__Description of the task__. Extract the items from the line with "Open 1markeloff player profile link" to the line with "[x=42, y=217]" and reproduce those lines without changing them, leaving out the pictures.

__Source data__.
------------------------------------------------------------------------
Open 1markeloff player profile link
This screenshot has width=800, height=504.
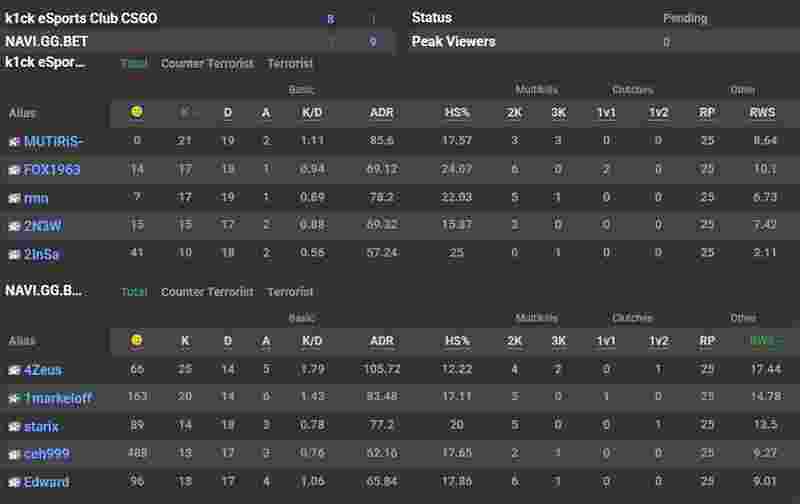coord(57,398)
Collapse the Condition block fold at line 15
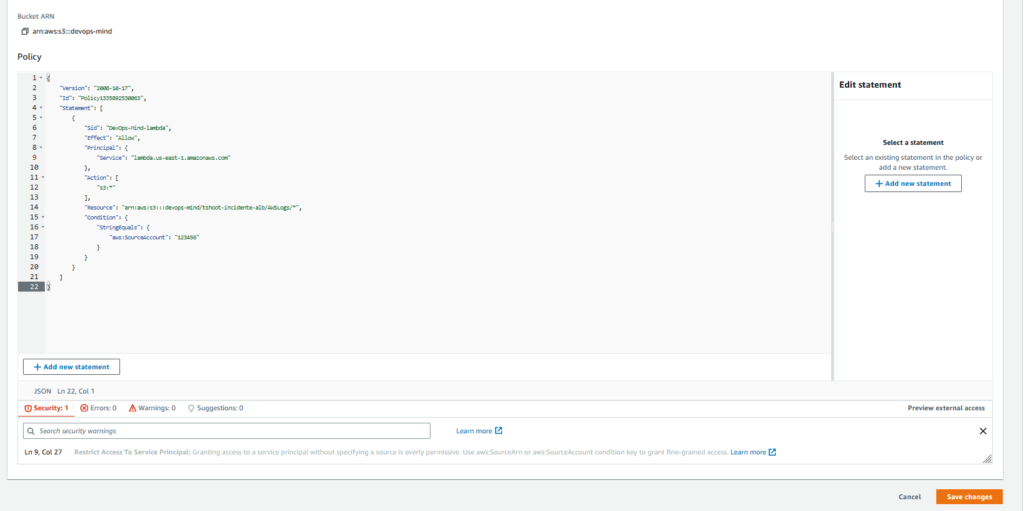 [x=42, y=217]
------------------------------------------------------------------------
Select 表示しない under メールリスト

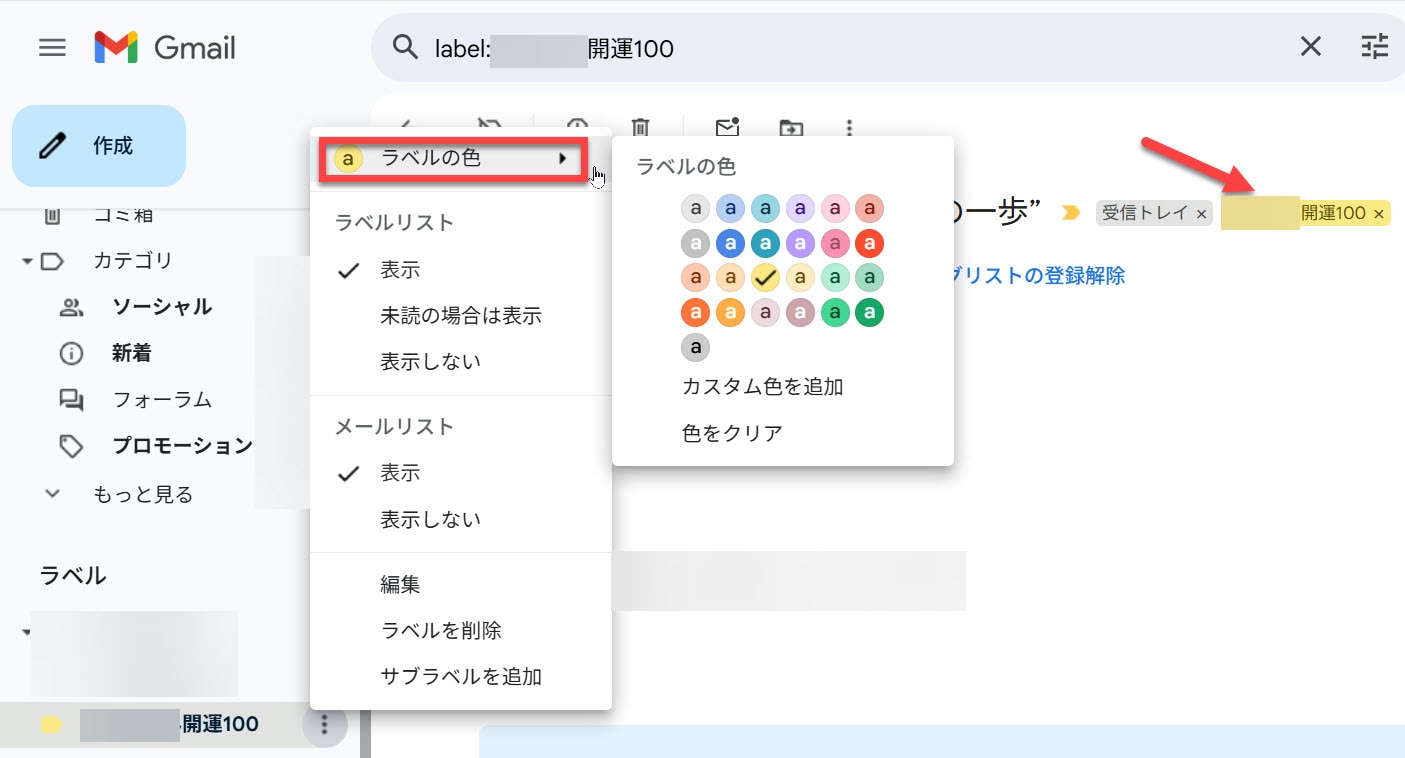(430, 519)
------------------------------------------------------------------------
__Answer to the exercise__.
Open 1markeloff player profile link
This screenshot has width=800, height=504.
coord(57,398)
Collapse the Condition block fold at line 15
 [x=42, y=217]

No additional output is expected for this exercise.